RECORDS SUPPLIED =>
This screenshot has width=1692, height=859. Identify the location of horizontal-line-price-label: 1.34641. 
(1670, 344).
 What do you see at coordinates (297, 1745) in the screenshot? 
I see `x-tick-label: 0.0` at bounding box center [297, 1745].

...

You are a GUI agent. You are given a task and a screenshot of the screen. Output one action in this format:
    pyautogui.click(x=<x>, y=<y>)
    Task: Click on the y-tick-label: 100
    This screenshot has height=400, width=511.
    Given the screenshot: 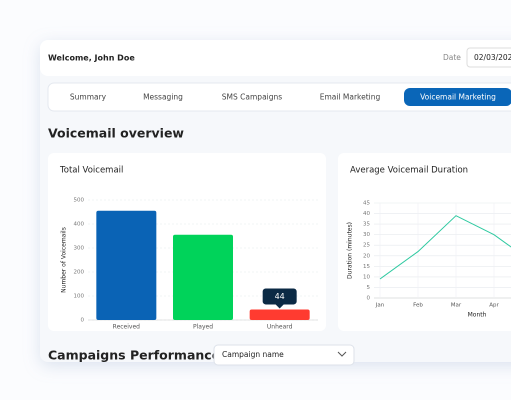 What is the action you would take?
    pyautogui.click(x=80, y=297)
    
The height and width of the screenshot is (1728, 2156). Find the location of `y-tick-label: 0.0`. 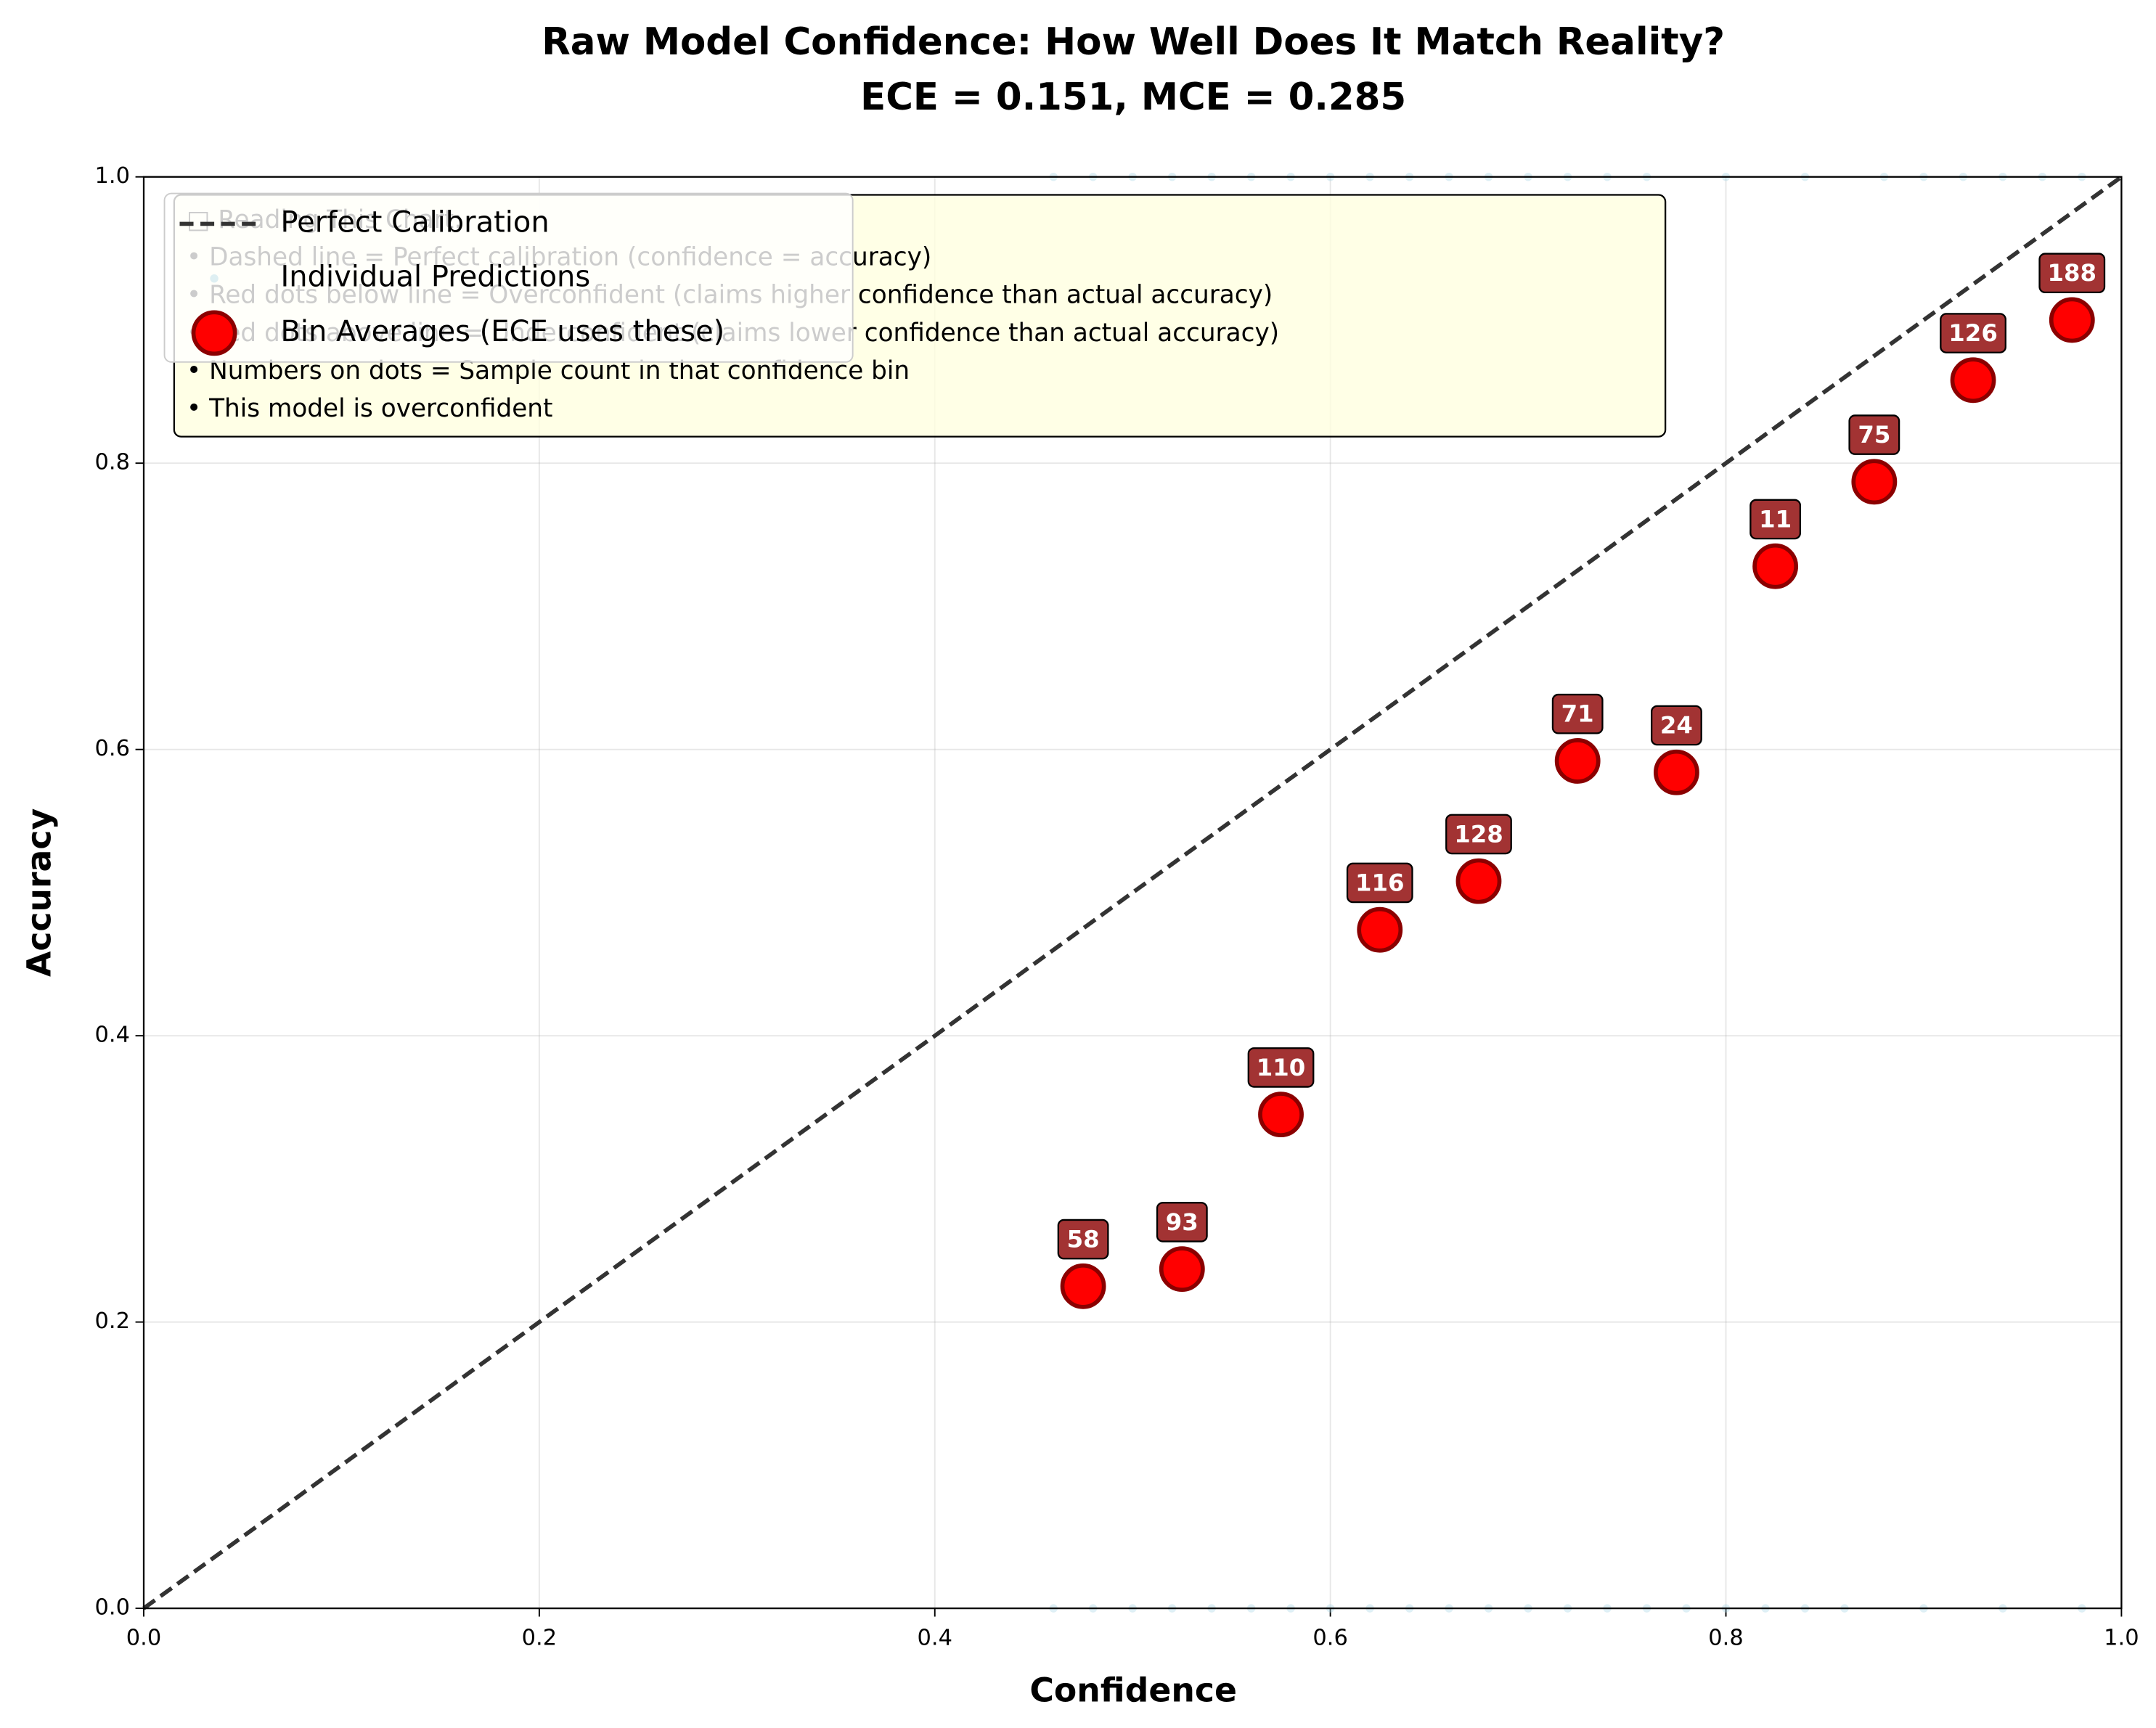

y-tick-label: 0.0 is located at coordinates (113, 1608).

==

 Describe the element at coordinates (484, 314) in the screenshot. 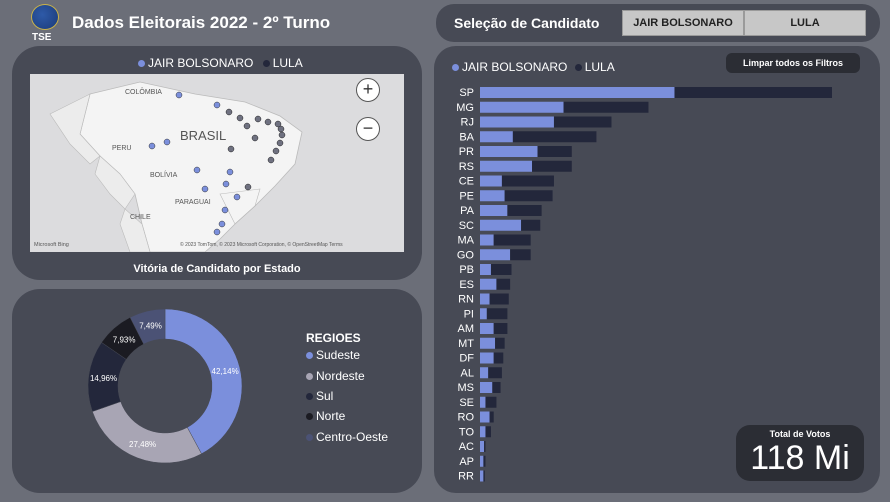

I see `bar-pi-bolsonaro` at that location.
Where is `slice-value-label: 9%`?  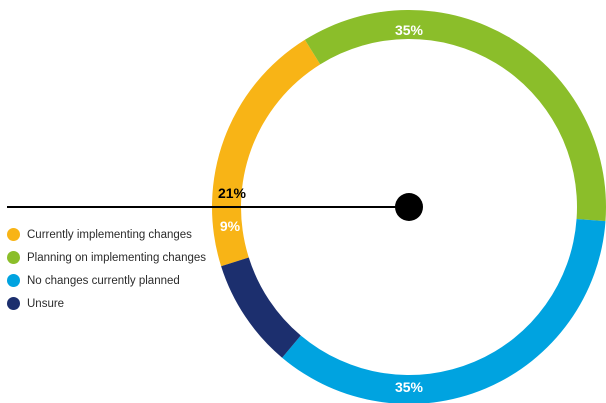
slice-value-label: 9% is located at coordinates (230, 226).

TASK INSTRUCTIONS =>
Update the records that begin at the line containing "This screenshot has width=1692, height=859." and end after the line containing "center [297, 1745].". Write those lines again with "screenshot" replaced by "screen capture" and all else unchanged.

OUTPUT FOR THIS TASK =>
This screen capture has width=1692, height=859. Identify the location of horizontal-line-price-label: 1.34641. 
(1670, 344).
 What do you see at coordinates (297, 1745) in the screen capture? 
I see `x-tick-label: 0.0` at bounding box center [297, 1745].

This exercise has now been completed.